The serialization mechanism:

public class GsonSerializationMechanism implements SerializationMechanism<EntityType> {

    private final Gson mGson = new Gson();

    private final Type mTypeToken = new TypeToken<List<EntityType>>() {}.getType();

    public String serialize(EntityType entityType) {
        return mGson.toJson(entityType, mTypeToken);
    }
    
    public EntityType deserialize(String jsonString) {
        return mGson.fromJson(jsonString, mTypeToken);
    }
}

The storage mechanism implementation: This is a RxJava based implementation. You will noticed most of the functions are returning an Observable. You can do away with the RxJava implementation if you don’t find that useful for your use case.

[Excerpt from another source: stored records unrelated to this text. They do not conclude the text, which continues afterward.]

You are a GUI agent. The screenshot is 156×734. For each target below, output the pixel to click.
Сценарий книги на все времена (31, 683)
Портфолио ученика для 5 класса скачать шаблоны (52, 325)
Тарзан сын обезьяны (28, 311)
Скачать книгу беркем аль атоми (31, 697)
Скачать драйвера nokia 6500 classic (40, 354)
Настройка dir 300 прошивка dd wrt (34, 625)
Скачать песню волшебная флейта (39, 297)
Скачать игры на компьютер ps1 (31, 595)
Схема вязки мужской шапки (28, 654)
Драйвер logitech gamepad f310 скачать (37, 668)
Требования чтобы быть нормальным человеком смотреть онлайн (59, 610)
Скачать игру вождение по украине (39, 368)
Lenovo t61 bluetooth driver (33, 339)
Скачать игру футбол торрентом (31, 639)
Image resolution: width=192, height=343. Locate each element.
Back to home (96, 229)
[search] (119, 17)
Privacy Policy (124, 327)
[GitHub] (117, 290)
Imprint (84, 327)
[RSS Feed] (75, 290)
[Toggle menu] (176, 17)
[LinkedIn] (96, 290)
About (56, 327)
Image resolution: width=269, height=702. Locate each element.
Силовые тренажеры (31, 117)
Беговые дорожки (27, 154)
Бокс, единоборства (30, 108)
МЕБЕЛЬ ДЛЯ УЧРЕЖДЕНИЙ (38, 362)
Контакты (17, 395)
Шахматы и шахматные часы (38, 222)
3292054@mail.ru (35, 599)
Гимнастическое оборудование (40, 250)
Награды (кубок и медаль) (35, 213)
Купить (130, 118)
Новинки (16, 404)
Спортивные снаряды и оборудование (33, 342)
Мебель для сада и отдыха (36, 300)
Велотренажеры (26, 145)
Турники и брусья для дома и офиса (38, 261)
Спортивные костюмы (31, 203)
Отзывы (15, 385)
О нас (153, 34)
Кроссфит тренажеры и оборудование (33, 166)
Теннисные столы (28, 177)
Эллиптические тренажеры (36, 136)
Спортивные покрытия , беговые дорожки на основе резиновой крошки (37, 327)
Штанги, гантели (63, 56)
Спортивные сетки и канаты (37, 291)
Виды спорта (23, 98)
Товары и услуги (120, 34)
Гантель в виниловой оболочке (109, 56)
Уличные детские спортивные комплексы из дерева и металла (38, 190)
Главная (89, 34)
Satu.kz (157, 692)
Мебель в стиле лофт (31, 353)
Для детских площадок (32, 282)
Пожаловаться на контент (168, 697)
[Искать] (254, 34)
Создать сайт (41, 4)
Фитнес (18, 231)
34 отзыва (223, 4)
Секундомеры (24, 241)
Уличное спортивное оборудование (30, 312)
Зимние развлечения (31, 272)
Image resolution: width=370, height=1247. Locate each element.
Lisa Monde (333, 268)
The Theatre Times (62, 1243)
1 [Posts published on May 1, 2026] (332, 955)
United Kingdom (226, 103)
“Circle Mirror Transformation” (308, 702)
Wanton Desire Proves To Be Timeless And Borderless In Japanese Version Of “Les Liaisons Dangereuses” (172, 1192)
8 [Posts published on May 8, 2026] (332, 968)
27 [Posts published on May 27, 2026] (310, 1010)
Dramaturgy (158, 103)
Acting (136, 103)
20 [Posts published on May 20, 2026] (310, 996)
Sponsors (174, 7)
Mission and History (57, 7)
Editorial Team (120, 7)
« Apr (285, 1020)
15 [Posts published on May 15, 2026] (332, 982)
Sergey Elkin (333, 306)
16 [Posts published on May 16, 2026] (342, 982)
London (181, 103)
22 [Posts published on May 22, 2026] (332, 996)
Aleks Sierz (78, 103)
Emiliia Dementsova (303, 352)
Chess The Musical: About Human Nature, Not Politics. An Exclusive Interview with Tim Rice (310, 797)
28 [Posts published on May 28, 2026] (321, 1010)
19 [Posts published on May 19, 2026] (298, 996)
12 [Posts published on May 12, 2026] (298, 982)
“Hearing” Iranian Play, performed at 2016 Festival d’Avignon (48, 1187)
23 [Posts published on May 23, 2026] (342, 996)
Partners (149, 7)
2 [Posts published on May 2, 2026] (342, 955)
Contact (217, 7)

public class SharedPreferenceStorageMechanism implements StorageMechanism<EntityType> {

    private final SharedPreferences mSharedPreferences;

    private final SerializationMechanism mSerializationMechanism;

    public SharedPreferenceStorageMechanism(SharedPreferences sharedPreferences, 
        StorageMechanism serializationMechanism) {
        mSharedPreferences = sharedPreferences;
        mSerializationMechanism = serializationMechanism;
    }

    @Override
    public Observable<EntityType> put(@NonNull String key, @NonNull EntityType entityType) {
        return Observable.create(subscriber -> {
            mSharedPreferences.edit().putString(key,mSerializationStrategy.serialize(entityType)).apply();
            subscriber.onNext(entityType);
            subscriber.onCompleted();
        });
    }

    @Override
    public Observable<Boolean> delete(@NonNull String key) {
        return Observable.defer(() -> {
        if (TextUtils.isEmpty(key)) {
            return Observable.just(Boolean.FALSE);
        }
        mSharedPreferences.edit().remove(key).apply();
            return Observable.just(Boolean.TRUE);
       });
    }

    @Override
    public Observable<Boolean> deleteAll() {
        return Observable.defer(() -> {
            mSharedPreferences.edit().clear().apply();
            return Observable.just(Boolean.TRUE);
        });
    }

    @Override
    public Observable<List<EntityType>> get() {
        return Observable.create(subscriber -> {
            Map<String, String> savedTypes = (Map<String, String>) mSharedPreferences
                    .getAll();
            List<EntityType> entitiesTypes = new ArrayList<EntityType>();
            for (Map.Entry entry : savedTypes.entrySet()) {
                entitiesTypes.add(mSerializationStrategy.deserialize((String) entry.getValue()));
            }
            subscriber.onNext(entitiesTypes);
            subscriber.onCompleted();
        });
    }

    @Override
    public Observable<EntityType> get(String key) {
        return Observable.create(subscriber -> {
            EntityType entityType = getStored(key);
            if (entityType != null) {
                subscriber.onNext(entityType);
                subscriber.onCompleted();
            } else {
                subscriber.onError(new NotFoundException());
            }
        });
    }

    private EntityType getStored(String key) {
        final String jsonString = mSharedPreferences.getString(key, null);
        return mSerializationStrategy.deserialize(jsonString);
    }
}

This so far has been working greatly in our current use case. Hope you will find this useful in your projects.